* [ROWS]
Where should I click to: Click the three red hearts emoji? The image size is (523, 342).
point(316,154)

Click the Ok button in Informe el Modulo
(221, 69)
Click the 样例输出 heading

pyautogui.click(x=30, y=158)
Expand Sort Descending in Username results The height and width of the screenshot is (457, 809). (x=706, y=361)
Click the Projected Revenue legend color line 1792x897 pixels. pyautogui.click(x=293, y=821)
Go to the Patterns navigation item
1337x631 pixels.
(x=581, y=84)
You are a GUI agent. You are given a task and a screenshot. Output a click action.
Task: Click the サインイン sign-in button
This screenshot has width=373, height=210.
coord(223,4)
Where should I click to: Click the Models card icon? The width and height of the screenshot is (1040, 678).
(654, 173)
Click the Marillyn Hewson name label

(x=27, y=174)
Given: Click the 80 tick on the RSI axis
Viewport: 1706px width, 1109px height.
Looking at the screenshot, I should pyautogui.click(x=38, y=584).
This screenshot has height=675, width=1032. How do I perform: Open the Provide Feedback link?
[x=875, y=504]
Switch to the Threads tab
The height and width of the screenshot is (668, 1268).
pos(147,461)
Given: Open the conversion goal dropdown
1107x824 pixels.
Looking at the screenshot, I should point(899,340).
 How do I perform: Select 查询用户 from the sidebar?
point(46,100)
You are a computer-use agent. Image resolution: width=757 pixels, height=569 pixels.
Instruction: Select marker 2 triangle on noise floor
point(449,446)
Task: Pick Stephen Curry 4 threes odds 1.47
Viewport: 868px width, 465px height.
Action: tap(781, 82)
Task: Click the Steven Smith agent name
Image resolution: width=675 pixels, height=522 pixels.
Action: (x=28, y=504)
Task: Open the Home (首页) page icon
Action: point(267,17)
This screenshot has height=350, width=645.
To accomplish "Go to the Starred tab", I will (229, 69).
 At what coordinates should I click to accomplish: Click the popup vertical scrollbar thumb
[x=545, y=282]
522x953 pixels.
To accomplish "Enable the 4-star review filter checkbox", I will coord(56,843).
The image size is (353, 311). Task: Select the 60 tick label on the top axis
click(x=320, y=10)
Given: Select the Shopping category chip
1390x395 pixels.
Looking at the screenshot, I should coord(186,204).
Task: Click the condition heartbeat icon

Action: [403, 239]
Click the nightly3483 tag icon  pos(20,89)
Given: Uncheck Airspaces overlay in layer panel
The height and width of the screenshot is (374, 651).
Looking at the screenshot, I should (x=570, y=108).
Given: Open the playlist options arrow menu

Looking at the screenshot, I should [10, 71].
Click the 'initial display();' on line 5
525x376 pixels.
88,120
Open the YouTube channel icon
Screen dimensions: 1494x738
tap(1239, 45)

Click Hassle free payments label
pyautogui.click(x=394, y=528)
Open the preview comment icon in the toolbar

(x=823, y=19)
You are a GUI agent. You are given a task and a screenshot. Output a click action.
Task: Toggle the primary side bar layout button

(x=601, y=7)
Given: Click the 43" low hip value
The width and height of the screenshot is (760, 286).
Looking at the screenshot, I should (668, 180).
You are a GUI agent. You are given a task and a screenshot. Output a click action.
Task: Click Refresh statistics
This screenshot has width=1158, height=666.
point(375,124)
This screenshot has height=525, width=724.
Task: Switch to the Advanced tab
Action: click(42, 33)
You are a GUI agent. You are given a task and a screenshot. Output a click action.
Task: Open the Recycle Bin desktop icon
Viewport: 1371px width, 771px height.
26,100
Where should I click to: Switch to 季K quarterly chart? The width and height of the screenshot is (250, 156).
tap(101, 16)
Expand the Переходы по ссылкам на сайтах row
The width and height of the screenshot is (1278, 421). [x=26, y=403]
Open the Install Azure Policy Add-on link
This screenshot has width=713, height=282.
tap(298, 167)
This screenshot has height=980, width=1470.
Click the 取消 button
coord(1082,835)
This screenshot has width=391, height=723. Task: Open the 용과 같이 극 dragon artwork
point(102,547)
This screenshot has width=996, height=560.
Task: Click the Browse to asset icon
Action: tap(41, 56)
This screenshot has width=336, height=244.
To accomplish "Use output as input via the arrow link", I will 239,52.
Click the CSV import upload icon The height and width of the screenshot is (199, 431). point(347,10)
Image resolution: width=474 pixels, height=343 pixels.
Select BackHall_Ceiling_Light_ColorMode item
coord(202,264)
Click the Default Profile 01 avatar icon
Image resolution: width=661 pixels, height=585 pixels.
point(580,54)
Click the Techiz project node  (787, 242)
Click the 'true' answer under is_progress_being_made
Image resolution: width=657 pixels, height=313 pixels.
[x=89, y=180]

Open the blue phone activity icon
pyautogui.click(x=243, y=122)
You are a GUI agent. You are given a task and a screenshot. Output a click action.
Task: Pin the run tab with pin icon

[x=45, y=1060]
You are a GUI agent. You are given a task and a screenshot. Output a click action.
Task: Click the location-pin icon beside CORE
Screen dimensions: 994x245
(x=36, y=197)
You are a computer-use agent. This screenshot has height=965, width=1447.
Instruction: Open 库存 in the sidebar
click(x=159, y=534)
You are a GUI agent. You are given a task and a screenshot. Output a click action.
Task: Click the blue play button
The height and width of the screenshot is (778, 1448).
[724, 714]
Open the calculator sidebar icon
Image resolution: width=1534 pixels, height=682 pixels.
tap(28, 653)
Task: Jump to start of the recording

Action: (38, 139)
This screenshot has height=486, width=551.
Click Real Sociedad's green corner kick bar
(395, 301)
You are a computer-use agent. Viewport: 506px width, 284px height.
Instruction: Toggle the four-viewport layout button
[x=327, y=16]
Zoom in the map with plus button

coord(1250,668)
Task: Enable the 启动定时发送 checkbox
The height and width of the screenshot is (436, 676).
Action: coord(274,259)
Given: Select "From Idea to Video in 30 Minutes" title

* [WORK TO DO]
Please reproduce the listing above with every "Instruction" swapped for "Command", keeping everything else unchanged.

* [ANSWER FOR THE TASK]
Where should I click to: Click the three red hearts emoji? The image size is (523, 342).
point(316,154)

Click the Ok button in Informe el Modulo
(221, 69)
Click the 样例输出 heading

pyautogui.click(x=30, y=158)
Expand Sort Descending in Username results The height and width of the screenshot is (457, 809). (x=706, y=361)
Click the Projected Revenue legend color line 1792x897 pixels. pyautogui.click(x=293, y=821)
Go to the Patterns navigation item
1337x631 pixels.
(x=581, y=84)
You are a GUI agent. You are given a task and a screenshot. Output a click action.
Task: Click the サインイン sign-in button
This screenshot has width=373, height=210.
coord(223,4)
Where should I click to: Click the Models card icon? The width and height of the screenshot is (1040, 678).
(654, 173)
Click the Marillyn Hewson name label

(x=27, y=174)
Given: Click the 80 tick on the RSI axis
Viewport: 1706px width, 1109px height.
Looking at the screenshot, I should pyautogui.click(x=38, y=584).
This screenshot has height=675, width=1032. How do I perform: Open the Provide Feedback link?
[x=875, y=504]
Switch to the Threads tab
The height and width of the screenshot is (668, 1268).
pos(147,461)
Given: Open the conversion goal dropdown
1107x824 pixels.
Looking at the screenshot, I should point(899,340).
 How do I perform: Select 查询用户 from the sidebar?
point(46,100)
You are a computer-use agent. Image resolution: width=757 pixels, height=569 pixels.
Command: Select marker 2 triangle on noise floor
point(449,446)
Task: Pick Stephen Curry 4 threes odds 1.47
Viewport: 868px width, 465px height.
Action: tap(781, 82)
Task: Click the Steven Smith agent name
Image resolution: width=675 pixels, height=522 pixels.
Action: (x=28, y=504)
Task: Open the Home (首页) page icon
Action: point(267,17)
This screenshot has height=350, width=645.
To accomplish "Go to the Starred tab", I will (229, 69).
 At what coordinates should I click to accomplish: Click the popup vertical scrollbar thumb
[x=545, y=282]
522x953 pixels.
To accomplish "Enable the 4-star review filter checkbox", I will coord(56,843).
The image size is (353, 311). Task: Select the 60 tick label on the top axis
click(x=320, y=10)
Given: Select the Shopping category chip
1390x395 pixels.
Looking at the screenshot, I should coord(186,204).
Task: Click the condition heartbeat icon

Action: [403, 239]
Click the nightly3483 tag icon  pos(20,89)
Given: Uncheck Airspaces overlay in layer panel
The height and width of the screenshot is (374, 651).
Looking at the screenshot, I should (x=570, y=108).
Given: Open the playlist options arrow menu

Looking at the screenshot, I should [10, 71].
Click the 'initial display();' on line 5
525x376 pixels.
88,120
Open the YouTube channel icon
Screen dimensions: 1494x738
tap(1239, 45)

Click Hassle free payments label
pyautogui.click(x=394, y=528)
Open the preview comment icon in the toolbar

(x=823, y=19)
You are a GUI agent. You are given a task and a screenshot. Output a click action.
Task: Toggle the primary side bar layout button

(x=601, y=7)
Given: Click the 43" low hip value
The width and height of the screenshot is (760, 286).
Looking at the screenshot, I should (668, 180).
You are a GUI agent. You are given a task and a screenshot. Output a click action.
Task: Click Refresh statistics
This screenshot has width=1158, height=666.
point(375,124)
This screenshot has height=525, width=724.
Task: Switch to the Advanced tab
Action: click(42, 33)
You are a GUI agent. You are given a task and a screenshot. Output a click action.
Task: Open the Recycle Bin desktop icon
Viewport: 1371px width, 771px height.
26,100
Where should I click to: Switch to 季K quarterly chart? The width and height of the screenshot is (250, 156).
tap(101, 16)
Expand the Переходы по ссылкам на сайтах row
The width and height of the screenshot is (1278, 421). [x=26, y=403]
Open the Install Azure Policy Add-on link
This screenshot has width=713, height=282.
tap(298, 167)
This screenshot has height=980, width=1470.
Click the 取消 button
coord(1082,835)
This screenshot has width=391, height=723. Task: Open the 용과 같이 극 dragon artwork
point(102,547)
This screenshot has width=996, height=560.
Task: Click the Browse to asset icon
Action: tap(41, 56)
This screenshot has width=336, height=244.
To accomplish "Use output as input via the arrow link", I will 239,52.
Click the CSV import upload icon The height and width of the screenshot is (199, 431). point(347,10)
Image resolution: width=474 pixels, height=343 pixels.
Select BackHall_Ceiling_Light_ColorMode item
coord(202,264)
Click the Default Profile 01 avatar icon
Image resolution: width=661 pixels, height=585 pixels.
point(580,54)
Click the Techiz project node  (787, 242)
Click the 'true' answer under is_progress_being_made
Image resolution: width=657 pixels, height=313 pixels.
[x=89, y=180]

Open the blue phone activity icon
pyautogui.click(x=243, y=122)
You are a GUI agent. You are given a task and a screenshot. Output a click action.
Task: Pin the run tab with pin icon

[x=45, y=1060]
You are a GUI agent. You are given a task and a screenshot. Output a click action.
Task: Click the location-pin icon beside CORE
Screen dimensions: 994x245
(x=36, y=197)
You are a computer-use agent. This screenshot has height=965, width=1447.
Command: Open 库存 in the sidebar
click(x=159, y=534)
You are a GUI agent. You are given a task and a screenshot. Output a click action.
Task: Click the blue play button
The height and width of the screenshot is (778, 1448).
[724, 714]
Open the calculator sidebar icon
Image resolution: width=1534 pixels, height=682 pixels.
tap(28, 653)
Task: Jump to start of the recording

Action: (38, 139)
This screenshot has height=486, width=551.
Click Real Sociedad's green corner kick bar
(395, 301)
You are a computer-use agent. Viewport: 506px width, 284px height.
Command: Toggle the four-viewport layout button
[x=327, y=16]
Zoom in the map with plus button

coord(1250,668)
Task: Enable the 启动定时发送 checkbox
The height and width of the screenshot is (436, 676).
Action: coord(274,259)
Given: Select "From Idea to Video in 30 Minutes" title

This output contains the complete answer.